::: GIVEN DATA :::

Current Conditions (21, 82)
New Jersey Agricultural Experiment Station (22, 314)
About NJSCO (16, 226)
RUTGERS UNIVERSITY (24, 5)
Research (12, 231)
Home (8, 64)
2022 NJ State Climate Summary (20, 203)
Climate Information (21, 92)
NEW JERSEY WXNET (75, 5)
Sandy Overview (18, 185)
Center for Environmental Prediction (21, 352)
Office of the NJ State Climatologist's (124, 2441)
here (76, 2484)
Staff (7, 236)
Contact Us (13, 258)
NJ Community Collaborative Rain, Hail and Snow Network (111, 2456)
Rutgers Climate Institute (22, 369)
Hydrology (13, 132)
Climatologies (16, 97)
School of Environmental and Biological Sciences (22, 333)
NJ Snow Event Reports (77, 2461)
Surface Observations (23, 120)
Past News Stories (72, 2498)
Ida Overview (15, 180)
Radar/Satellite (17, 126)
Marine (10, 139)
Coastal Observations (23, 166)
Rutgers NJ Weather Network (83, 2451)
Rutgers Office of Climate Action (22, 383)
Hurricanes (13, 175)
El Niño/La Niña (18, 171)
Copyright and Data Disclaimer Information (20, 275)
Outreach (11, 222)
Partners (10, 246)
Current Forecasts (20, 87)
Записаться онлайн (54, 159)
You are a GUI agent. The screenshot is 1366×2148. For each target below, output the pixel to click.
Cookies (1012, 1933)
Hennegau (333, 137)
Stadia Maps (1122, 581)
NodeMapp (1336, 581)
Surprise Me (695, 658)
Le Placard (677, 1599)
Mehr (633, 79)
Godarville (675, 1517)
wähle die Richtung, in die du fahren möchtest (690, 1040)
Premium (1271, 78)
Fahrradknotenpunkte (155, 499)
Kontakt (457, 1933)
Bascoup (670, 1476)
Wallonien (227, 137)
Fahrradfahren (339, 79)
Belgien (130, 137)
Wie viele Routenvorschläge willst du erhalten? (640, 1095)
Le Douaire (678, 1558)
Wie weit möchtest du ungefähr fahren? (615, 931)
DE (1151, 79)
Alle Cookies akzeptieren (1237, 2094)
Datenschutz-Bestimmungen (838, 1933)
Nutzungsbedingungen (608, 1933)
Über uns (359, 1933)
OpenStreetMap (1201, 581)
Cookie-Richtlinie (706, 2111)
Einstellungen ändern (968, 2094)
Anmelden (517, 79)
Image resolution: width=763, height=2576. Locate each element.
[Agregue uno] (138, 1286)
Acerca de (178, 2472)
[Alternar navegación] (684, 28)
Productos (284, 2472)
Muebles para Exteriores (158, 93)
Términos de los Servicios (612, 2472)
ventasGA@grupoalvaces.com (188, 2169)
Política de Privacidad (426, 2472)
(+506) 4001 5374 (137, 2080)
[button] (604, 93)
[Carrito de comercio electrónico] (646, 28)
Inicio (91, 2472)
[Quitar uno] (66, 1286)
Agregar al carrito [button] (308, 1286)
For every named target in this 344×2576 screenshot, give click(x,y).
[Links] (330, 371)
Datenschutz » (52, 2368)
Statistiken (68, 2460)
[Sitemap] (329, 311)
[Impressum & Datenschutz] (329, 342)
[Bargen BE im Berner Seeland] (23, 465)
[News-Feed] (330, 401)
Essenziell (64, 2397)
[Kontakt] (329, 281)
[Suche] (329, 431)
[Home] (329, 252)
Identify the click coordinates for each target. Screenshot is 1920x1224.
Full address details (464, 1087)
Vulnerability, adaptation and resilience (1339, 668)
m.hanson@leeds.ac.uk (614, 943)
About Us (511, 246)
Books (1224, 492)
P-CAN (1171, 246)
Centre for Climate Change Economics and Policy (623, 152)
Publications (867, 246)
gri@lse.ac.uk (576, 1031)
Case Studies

:::

ASSIGNMENT – The response must hold only the lines above from the line with "here (76, 2484)" through the line with "Partners (10, 246)", each copied exactly, both ends kept.

OUTPUT FOR THIS EXERCISE –
here (76, 2484)
Staff (7, 236)
Contact Us (13, 258)
NJ Community Collaborative Rain, Hail and Snow Network (111, 2456)
Rutgers Climate Institute (22, 369)
Hydrology (13, 132)
Climatologies (16, 97)
School of Environmental and Biological Sciences (22, 333)
NJ Snow Event Reports (77, 2461)
Surface Observations (23, 120)
Past News Stories (72, 2498)
Ida Overview (15, 180)
Radar/Satellite (17, 126)
Marine (10, 139)
Coastal Observations (23, 166)
Rutgers NJ Weather Network (83, 2451)
Rutgers Office of Climate Action (22, 383)
Hurricanes (13, 175)
El Niño/La Niña (18, 171)
Copyright and Data Disclaimer Information (20, 275)
Outreach (11, 222)
Partners (10, 246)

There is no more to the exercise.